The findings in this research show that Technology is the most significant risk factor within an organization, followed by other risk factors such as Strategic, Financial, Policy and Procedures, Environmental, Operational, Vendors, and People. IT security, particularly network security, must not be treated lightly; therefore, it is important to remember that threats are not limited to exterior cyber-attacks. In reality, more subtle but iterative risks can cause massive problems in businesses despite the fact that they can be prevented. The risk evaluation highlighted here can assist in persuading management to participate in security procedures. When used appropriately, this system would give management an understanding of the significance of their IT resources, as well as the threats they face and the likelihood that such threats would be successful in endangering the assets.

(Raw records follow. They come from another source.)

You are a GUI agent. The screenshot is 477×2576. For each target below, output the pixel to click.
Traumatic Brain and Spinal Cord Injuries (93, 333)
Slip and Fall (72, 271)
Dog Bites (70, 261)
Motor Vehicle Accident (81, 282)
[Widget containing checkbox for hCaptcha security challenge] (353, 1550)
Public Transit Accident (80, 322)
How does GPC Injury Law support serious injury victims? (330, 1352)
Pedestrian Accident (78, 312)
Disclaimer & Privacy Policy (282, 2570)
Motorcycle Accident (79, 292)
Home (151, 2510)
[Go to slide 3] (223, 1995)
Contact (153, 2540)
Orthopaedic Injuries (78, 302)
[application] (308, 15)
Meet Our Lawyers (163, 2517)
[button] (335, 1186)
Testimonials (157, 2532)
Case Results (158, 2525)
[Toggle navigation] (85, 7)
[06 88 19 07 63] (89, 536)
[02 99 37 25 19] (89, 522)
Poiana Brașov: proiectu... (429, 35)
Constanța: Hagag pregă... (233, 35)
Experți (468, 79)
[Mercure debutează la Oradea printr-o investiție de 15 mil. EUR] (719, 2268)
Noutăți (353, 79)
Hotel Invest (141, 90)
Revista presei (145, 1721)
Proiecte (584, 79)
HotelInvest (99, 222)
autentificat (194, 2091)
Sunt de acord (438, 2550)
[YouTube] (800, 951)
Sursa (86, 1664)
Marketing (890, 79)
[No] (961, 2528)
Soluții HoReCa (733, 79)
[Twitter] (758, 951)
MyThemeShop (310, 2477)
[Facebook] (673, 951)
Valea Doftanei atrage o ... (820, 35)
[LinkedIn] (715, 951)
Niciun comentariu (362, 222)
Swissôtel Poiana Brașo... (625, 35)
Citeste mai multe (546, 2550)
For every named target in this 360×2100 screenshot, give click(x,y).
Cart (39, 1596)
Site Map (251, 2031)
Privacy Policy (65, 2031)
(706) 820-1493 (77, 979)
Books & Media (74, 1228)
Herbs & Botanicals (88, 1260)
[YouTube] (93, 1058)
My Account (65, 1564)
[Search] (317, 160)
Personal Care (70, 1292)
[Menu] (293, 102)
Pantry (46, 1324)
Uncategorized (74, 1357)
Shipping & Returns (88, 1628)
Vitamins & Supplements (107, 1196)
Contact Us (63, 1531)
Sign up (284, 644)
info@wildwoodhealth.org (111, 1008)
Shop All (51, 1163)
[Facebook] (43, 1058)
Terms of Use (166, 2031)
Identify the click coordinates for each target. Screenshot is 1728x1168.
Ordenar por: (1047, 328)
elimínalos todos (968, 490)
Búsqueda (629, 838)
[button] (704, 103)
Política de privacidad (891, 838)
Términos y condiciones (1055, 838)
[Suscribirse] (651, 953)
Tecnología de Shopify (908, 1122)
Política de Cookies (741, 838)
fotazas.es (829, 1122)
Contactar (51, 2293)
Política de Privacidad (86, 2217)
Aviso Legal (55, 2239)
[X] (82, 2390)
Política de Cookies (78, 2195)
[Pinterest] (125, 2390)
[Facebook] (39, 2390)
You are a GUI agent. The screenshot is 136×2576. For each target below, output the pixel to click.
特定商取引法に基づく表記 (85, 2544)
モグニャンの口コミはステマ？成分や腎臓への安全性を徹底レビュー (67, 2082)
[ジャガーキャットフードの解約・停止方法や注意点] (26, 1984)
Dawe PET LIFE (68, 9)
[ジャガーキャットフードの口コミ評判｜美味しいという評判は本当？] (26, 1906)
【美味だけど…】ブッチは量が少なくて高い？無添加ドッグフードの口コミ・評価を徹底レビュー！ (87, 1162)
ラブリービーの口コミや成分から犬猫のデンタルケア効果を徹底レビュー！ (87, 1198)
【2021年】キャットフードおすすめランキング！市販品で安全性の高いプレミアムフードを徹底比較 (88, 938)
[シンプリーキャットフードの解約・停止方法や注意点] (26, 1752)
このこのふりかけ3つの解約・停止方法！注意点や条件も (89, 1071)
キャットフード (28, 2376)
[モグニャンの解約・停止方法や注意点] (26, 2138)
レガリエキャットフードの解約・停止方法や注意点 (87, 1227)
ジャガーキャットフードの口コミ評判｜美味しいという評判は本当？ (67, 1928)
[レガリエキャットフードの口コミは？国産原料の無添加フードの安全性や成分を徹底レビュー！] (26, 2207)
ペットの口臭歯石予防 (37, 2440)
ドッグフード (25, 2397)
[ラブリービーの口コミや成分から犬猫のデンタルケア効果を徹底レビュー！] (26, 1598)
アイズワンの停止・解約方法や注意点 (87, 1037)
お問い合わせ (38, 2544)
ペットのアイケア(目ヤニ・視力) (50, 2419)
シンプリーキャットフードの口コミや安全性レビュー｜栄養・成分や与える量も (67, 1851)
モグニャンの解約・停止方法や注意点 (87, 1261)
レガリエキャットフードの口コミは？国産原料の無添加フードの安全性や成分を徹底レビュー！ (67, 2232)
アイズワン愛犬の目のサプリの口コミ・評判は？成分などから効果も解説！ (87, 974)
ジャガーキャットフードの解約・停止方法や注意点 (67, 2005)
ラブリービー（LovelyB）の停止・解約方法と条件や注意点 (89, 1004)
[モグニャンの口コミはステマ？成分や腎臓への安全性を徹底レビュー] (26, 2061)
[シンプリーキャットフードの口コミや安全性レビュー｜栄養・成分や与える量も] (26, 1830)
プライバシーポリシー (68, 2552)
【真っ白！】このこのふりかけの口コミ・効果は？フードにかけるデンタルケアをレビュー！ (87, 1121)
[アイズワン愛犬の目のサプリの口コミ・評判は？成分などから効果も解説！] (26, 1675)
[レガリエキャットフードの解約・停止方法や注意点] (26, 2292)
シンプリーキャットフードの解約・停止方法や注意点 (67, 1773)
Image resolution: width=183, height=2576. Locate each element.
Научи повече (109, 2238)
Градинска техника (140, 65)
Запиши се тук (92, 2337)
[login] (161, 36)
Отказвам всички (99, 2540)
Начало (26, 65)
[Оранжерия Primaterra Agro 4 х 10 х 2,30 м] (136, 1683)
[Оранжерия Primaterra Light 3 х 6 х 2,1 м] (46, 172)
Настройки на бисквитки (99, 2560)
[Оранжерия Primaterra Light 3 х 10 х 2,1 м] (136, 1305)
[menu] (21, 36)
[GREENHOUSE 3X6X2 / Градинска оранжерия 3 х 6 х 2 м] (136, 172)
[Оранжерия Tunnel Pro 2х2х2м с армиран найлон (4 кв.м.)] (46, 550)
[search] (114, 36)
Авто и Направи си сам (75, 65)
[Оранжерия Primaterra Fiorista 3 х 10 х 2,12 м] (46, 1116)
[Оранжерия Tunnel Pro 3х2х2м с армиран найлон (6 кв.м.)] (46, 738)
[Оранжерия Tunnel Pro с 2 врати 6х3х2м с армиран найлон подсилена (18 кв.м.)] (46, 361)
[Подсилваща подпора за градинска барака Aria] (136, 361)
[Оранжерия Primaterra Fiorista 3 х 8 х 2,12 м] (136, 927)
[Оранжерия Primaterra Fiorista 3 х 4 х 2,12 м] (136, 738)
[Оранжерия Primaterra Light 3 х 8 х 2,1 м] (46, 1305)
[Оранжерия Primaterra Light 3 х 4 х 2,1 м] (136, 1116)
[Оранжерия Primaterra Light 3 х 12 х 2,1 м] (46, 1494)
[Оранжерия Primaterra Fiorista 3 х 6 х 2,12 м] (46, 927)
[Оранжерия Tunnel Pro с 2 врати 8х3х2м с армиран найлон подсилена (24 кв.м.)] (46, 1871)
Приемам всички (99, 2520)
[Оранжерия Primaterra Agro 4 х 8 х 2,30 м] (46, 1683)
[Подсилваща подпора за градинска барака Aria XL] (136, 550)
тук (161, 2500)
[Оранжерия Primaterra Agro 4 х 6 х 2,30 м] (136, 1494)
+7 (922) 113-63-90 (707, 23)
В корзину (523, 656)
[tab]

This risk evaluation will also provide administration with a solid foundation for making logical and dependable risk management program investments.

5. Conclusions

This study demonstrates the various strategies accessible for information systems risk assessment, but there is very little research aimed at improving the efficiency, effectiveness, and competence of the control system, which opens up possible directions for impending studies. According to the findings of this study, technology seems to be the strongest risk factor within an organization. The proclivity for IT to perform poorly or fall short of expectations necessitates the requirement to mitigate risk as an indispensable aspect of IT risk assessment. There has been little research. There seems to be little indication for the presence of a collaborative strategy to MRIS that takes into account both the layout of the RIS data system as well as the assessment of RIS. The European endeavor CORAS is conducting research that addresses this requirement. IT management teams should methodically recognize the significance of their IT investments, IT dangers at various levels, as well as the vulnerabilities of IT assets to such significant risks. This complete comprehension of the full influence of IT consequences on the complete commercial organization and its environment would provide governance with a foundation for significant and useful supposition in the IT risk assessment procedure. Future research would then concentrate on combining different fuzzy methods and techniques evolved into a framework of tools which can move information and decision making from one tactic to the other to efficiently sustain IT risk management decision-making at different stages.